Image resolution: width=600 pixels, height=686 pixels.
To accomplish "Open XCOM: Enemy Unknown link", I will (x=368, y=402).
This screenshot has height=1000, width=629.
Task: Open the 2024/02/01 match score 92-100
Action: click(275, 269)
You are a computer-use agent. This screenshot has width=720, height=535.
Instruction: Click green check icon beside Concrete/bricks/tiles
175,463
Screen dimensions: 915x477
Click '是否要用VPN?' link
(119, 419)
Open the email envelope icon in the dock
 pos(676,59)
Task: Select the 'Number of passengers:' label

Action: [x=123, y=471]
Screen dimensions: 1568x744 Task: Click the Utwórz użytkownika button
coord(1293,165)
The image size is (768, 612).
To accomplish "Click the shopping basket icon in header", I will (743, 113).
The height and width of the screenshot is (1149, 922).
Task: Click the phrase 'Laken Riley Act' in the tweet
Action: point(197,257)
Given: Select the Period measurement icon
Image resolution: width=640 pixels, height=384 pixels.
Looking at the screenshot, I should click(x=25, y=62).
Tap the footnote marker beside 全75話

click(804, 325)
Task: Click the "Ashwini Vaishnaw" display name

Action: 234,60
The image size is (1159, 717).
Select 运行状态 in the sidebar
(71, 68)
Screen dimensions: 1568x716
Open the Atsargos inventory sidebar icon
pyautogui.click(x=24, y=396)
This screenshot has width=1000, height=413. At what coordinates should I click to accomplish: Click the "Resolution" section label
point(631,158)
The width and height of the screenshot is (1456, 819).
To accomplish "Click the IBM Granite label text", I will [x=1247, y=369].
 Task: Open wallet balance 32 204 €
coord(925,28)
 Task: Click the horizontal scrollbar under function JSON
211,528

------------------------------------------------------------------------

*Work to do*. Will you copy out every one of the lines above, character for character?

*Solution for this problem*.
Image resolution: width=600 pixels, height=686 pixels.
To accomplish "Open XCOM: Enemy Unknown link", I will (x=368, y=402).
This screenshot has height=1000, width=629.
Task: Open the 2024/02/01 match score 92-100
Action: click(275, 269)
You are a computer-use agent. This screenshot has width=720, height=535.
Instruction: Click green check icon beside Concrete/bricks/tiles
175,463
Screen dimensions: 915x477
Click '是否要用VPN?' link
(119, 419)
Open the email envelope icon in the dock
 pos(676,59)
Task: Select the 'Number of passengers:' label

Action: [x=123, y=471]
Screen dimensions: 1568x744 Task: Click the Utwórz użytkownika button
coord(1293,165)
The image size is (768, 612).
To accomplish "Click the shopping basket icon in header", I will (743, 113).
The height and width of the screenshot is (1149, 922).
Task: Click the phrase 'Laken Riley Act' in the tweet
Action: point(197,257)
Given: Select the Period measurement icon
Image resolution: width=640 pixels, height=384 pixels.
Looking at the screenshot, I should click(x=25, y=62).
Tap the footnote marker beside 全75話

click(804, 325)
Task: Click the "Ashwini Vaishnaw" display name

Action: 234,60
The image size is (1159, 717).
Select 运行状态 in the sidebar
(71, 68)
Screen dimensions: 1568x716
Open the Atsargos inventory sidebar icon
pyautogui.click(x=24, y=396)
This screenshot has width=1000, height=413. At what coordinates should I click to accomplish: Click the "Resolution" section label
point(631,158)
The width and height of the screenshot is (1456, 819).
To accomplish "Click the IBM Granite label text", I will [x=1247, y=369].
 Task: Open wallet balance 32 204 €
coord(925,28)
 Task: Click the horizontal scrollbar under function JSON
211,528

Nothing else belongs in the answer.